To collaborate effectively requires one to be both a bit selfish and a bit selfless. Small individual sacrifices can achieve a higher satisfaction quotient for everyone. Conversely, stating what you need for professional recognition is an important part of participating in a collaborative effort, and it does not conflict with the goals of the rest of the group. There is often a mechanism in place for producing a win–win outcome if the team takes the time to evaluate the most important criteria for each individual’s personal and professional success. Examples may include providing reasonable technical expertise and assistance to further a team member’s research, which may be outside the scope of the main project, or alternating first authorship on submitted manuscripts.
Although the above approach to research may not apply well in all settings, we have established that an MD and a PhD can collaborate to perform translational investigation. We have moved from operating in separate spheres to building a coordinated research team that shares clinical samples, research trainees, and, most importantly, ideas. Each individual’s involvement in this project was more than a preplanned career transition; it was a chance to achieve a personal goal. Although we have not addressed in this Editorial the process of securing institutional commitment and support, this is also a crucial element for the success of translational research projects.
The complexity of modern biomedical research continues to increase. What types of novel state-of-the-art technologies can be used in patient-oriented research? How can we foster relationships among researchers with different areas of expertise? Science has traditionally recognized single individuals as principal investigators of projects. By contrast, complex transdisciplinary projects often demand team approaches. Thus, team science creates challenges for traditional institutional mechanisms for recognizing scientific achievement.

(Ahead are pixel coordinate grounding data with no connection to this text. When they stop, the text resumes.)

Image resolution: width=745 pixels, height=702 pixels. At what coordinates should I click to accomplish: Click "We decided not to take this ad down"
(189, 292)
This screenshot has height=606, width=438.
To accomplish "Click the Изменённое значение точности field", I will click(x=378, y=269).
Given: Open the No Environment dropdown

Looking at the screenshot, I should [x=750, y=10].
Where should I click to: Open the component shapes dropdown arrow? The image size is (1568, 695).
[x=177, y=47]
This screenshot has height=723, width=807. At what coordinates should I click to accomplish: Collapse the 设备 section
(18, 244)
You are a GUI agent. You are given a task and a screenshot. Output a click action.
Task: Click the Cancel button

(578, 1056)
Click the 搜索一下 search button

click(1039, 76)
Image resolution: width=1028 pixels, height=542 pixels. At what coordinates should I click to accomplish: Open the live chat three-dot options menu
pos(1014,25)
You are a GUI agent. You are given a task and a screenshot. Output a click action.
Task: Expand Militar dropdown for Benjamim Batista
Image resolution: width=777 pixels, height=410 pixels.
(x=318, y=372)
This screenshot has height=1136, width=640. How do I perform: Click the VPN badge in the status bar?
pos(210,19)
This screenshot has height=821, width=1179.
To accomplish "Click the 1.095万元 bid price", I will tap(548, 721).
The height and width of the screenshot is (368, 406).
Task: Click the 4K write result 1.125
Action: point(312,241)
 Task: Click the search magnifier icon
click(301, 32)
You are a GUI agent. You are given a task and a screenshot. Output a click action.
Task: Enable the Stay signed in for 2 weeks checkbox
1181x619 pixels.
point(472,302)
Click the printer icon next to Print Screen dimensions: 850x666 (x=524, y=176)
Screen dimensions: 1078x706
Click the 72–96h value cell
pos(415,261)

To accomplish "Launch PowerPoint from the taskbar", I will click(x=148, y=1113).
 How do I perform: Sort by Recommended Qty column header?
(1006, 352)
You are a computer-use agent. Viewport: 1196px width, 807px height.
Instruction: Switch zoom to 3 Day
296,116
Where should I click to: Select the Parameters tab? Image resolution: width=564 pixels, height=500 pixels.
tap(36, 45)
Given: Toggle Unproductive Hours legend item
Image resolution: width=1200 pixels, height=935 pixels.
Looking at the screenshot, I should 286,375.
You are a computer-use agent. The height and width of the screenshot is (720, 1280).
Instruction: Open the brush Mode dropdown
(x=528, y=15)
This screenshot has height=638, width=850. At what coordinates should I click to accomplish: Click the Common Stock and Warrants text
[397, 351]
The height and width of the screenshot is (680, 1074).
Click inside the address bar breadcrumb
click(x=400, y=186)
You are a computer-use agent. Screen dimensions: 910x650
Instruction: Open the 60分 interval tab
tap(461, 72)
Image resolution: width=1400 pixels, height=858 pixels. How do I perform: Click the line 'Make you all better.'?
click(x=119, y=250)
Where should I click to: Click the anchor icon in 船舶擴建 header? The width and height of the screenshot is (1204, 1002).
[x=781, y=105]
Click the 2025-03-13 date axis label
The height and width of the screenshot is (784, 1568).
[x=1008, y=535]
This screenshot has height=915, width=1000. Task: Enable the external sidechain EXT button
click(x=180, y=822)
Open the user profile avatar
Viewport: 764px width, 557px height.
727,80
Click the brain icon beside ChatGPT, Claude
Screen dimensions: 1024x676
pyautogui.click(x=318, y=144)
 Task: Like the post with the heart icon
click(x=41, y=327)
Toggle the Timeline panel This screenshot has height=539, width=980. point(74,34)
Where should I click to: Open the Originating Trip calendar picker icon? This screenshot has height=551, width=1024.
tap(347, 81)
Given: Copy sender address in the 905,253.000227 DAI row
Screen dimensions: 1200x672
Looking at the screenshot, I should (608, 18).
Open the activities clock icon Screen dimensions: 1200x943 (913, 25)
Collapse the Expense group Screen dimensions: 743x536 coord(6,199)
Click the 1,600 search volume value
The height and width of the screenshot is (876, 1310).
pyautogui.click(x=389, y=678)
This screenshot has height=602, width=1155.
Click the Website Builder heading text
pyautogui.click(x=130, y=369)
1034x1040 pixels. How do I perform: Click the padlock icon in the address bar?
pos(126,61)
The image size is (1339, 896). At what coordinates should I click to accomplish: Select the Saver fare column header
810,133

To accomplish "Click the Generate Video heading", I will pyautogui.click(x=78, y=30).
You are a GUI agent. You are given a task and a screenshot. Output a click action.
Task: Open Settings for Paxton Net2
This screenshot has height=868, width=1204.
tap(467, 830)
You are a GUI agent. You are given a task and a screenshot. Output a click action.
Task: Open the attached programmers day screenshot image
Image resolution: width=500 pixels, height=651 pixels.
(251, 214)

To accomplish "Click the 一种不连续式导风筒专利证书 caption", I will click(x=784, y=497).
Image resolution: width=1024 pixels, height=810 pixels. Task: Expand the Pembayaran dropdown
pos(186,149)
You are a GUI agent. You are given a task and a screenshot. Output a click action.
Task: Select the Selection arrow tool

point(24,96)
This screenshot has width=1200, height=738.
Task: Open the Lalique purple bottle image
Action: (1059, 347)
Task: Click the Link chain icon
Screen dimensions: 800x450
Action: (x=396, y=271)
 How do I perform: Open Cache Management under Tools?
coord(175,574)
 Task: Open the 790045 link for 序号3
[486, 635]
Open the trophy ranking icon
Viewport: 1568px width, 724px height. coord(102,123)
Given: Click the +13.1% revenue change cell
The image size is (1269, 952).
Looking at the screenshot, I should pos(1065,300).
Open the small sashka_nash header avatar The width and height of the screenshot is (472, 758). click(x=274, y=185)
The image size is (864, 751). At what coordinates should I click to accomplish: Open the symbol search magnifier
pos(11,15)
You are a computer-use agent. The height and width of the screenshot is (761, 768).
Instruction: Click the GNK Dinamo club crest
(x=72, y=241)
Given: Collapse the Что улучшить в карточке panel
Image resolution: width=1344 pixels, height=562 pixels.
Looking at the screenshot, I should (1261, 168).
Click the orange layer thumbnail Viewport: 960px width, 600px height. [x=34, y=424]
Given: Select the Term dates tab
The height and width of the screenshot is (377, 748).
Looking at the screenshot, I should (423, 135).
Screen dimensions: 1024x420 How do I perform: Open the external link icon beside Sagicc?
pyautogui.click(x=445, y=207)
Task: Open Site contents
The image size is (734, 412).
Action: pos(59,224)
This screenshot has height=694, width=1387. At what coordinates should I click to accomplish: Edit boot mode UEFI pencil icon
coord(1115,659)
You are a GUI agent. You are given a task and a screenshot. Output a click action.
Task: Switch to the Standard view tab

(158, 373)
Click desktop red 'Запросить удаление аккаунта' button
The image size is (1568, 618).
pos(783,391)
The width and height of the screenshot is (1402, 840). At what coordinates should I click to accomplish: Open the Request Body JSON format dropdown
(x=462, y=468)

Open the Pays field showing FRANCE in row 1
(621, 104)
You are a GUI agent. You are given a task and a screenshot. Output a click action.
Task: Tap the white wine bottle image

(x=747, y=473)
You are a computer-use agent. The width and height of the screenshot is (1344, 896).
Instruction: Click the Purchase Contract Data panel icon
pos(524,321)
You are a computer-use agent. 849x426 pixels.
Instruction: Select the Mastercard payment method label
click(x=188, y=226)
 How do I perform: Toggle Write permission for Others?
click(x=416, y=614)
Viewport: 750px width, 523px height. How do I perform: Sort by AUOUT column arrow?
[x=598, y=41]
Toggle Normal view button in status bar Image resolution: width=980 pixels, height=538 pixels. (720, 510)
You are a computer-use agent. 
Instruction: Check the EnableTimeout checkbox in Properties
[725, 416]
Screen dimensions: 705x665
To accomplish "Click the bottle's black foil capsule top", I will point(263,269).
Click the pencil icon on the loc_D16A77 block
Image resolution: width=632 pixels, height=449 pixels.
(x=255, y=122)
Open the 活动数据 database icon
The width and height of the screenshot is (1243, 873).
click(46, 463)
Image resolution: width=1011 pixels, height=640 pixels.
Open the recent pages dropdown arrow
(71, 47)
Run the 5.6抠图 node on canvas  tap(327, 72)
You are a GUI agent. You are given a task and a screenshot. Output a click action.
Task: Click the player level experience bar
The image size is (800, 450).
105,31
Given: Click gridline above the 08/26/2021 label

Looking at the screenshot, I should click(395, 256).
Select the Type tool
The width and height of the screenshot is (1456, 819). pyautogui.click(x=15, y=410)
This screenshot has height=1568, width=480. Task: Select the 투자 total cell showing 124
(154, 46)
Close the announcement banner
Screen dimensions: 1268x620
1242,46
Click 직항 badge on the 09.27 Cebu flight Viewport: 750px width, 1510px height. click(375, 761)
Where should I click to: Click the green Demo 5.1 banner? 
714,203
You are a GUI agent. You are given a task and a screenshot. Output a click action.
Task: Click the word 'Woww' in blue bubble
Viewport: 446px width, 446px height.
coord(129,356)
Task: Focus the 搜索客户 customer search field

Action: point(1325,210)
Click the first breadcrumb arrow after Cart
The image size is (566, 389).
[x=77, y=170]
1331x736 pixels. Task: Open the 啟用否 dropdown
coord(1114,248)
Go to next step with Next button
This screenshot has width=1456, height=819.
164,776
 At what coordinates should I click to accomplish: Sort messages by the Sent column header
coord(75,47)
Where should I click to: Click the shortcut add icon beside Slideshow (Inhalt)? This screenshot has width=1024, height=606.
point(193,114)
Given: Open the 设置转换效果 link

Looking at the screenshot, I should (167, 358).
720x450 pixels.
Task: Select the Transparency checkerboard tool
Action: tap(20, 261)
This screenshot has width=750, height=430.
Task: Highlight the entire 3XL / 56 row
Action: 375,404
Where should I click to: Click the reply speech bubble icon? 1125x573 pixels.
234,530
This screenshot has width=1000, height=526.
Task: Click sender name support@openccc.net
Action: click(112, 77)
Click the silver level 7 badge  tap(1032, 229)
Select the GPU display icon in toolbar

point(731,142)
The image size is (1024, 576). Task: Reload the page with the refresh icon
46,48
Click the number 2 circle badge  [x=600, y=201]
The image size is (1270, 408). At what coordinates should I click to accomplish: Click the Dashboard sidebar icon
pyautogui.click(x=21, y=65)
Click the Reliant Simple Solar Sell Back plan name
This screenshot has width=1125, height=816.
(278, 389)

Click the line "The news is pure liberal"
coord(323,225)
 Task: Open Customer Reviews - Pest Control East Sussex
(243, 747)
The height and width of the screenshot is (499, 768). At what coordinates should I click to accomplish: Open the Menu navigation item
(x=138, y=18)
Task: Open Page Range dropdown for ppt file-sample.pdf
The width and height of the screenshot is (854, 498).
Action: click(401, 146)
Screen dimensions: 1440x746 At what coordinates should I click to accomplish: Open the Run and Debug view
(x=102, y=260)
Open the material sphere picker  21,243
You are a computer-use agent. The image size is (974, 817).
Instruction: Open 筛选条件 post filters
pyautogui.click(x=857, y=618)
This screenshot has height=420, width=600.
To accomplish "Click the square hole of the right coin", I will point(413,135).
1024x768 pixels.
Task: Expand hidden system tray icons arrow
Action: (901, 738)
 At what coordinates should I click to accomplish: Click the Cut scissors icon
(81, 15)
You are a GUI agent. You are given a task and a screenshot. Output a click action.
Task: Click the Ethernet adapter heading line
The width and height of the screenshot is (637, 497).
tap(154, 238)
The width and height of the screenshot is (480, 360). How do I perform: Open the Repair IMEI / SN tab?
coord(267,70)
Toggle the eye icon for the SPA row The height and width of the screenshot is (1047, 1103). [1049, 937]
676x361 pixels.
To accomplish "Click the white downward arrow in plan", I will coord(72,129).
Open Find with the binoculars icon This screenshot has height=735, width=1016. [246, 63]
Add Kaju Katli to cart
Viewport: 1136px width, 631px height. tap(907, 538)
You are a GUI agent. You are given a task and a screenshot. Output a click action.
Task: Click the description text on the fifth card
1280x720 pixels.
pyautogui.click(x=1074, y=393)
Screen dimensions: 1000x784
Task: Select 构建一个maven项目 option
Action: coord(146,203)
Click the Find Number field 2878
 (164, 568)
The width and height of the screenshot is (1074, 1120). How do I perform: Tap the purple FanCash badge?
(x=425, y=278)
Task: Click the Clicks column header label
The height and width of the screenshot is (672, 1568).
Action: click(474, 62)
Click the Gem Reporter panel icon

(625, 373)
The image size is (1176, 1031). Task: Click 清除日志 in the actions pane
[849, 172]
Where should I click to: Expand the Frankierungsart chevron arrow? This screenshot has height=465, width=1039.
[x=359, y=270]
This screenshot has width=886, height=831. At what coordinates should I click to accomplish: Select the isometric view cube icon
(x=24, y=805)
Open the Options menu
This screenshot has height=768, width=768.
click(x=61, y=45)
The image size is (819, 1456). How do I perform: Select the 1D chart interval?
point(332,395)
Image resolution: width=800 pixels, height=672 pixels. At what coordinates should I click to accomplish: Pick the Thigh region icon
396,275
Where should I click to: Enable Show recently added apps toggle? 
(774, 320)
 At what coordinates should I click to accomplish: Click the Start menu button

This issue is now being addressed with respect to funding mechanisms, authors’-contribution statements for publications, institutional promotion/tenure committees, and national and international organizations, such as the Society for Investigative Dermatology.
We acknowledge Maria L. Turner for her vital contributions to this scientific endeavor and her career-long commitment to clinical medicine and intellectual curiosity.
CONFLICT OF INTEREST
The authors state no conflict of interest.